-- DATA PROVIDED --
++++++++++

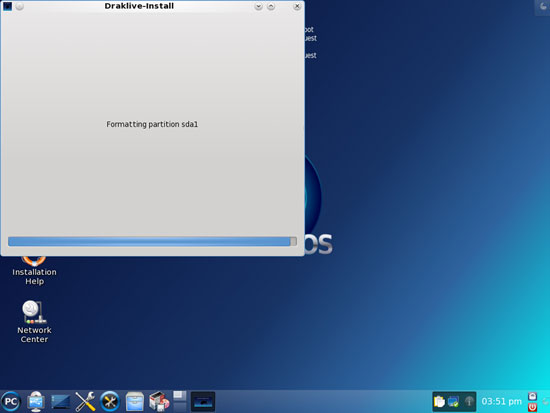Viewport: 550px width, 413px height.
Task: Click the dimmed info tray icon
Action: pos(469,401)
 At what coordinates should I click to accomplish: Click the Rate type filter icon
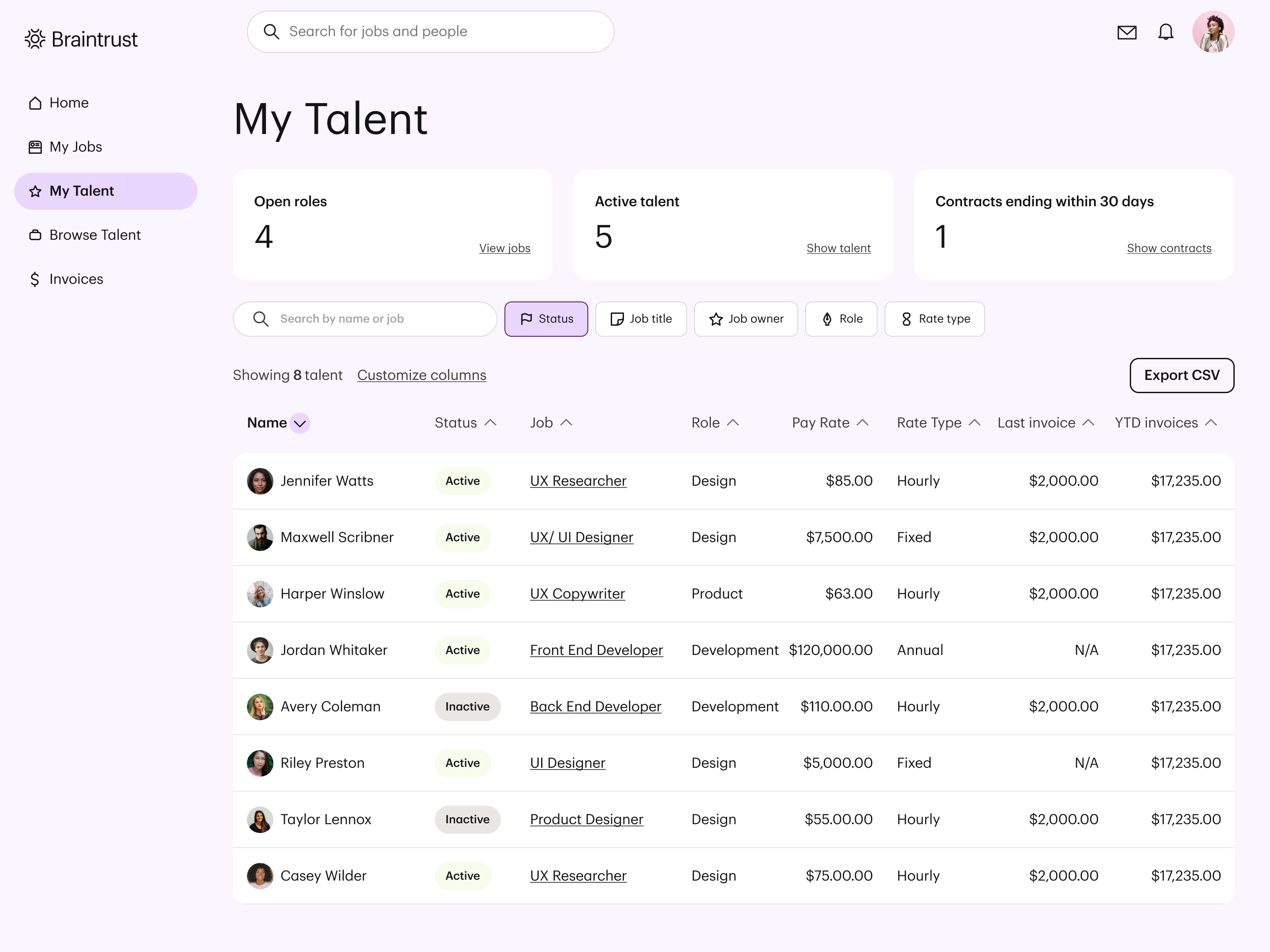click(x=905, y=319)
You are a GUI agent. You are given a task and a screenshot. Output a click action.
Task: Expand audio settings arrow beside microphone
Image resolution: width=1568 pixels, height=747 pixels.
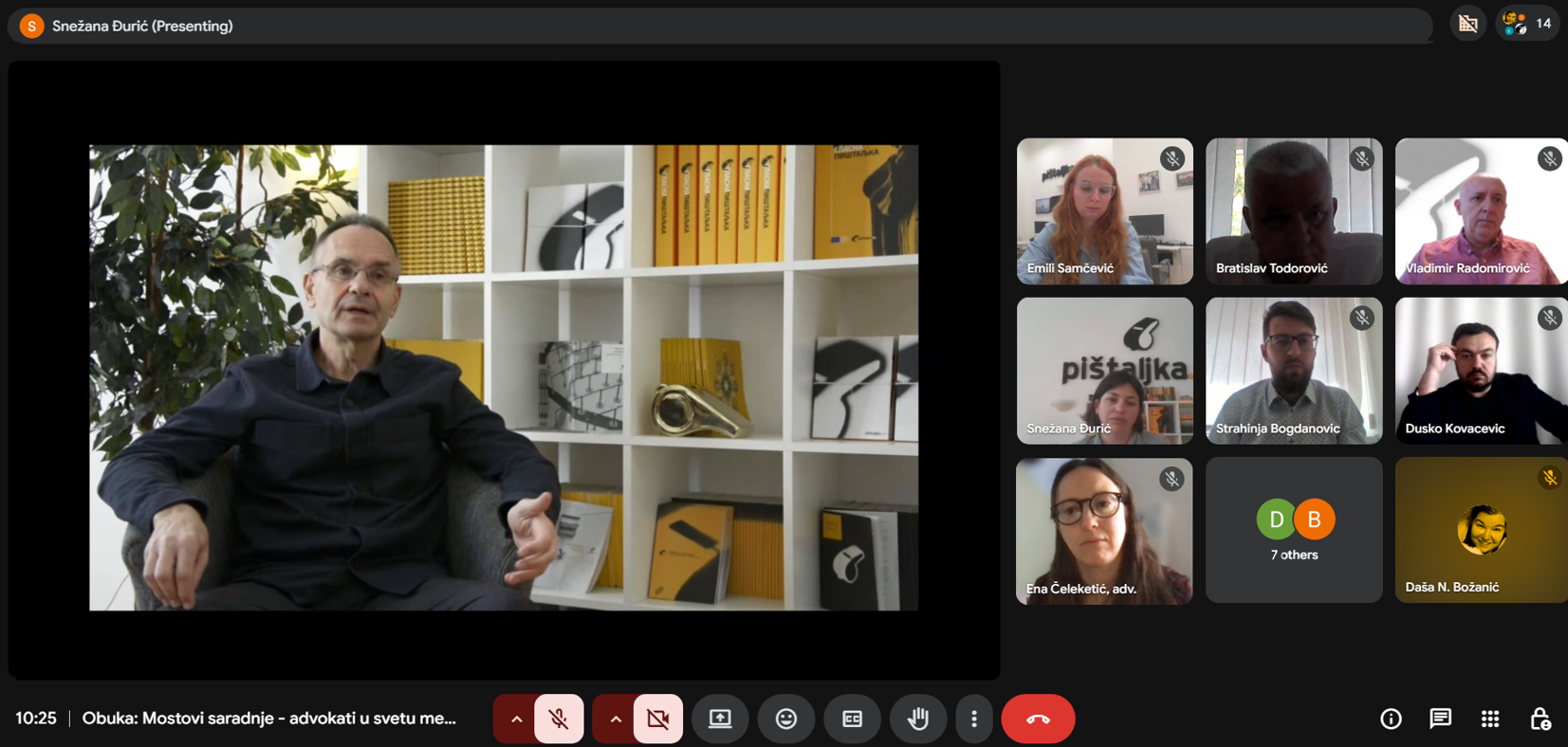click(x=516, y=719)
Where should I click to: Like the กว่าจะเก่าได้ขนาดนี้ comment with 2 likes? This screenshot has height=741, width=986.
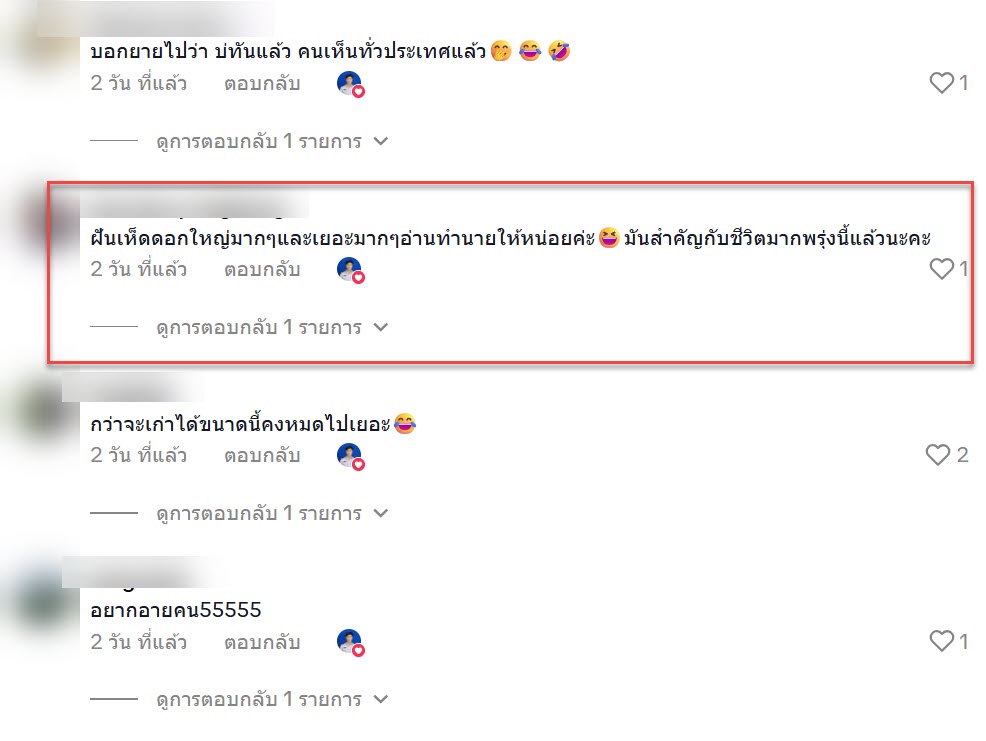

++++++++++

-- EXERCISE AIM --
Scan the lines above, and whenever one holds the string "screenshot", copy it.

-- ANSWER AREA --
You are a GUI agent. You are given a task and a screenshot. Output a click action.
Where should I click to: Like the กว่าจะเก่าได้ขนาดนี้ comment with 2 likes? This screenshot has height=741, width=986.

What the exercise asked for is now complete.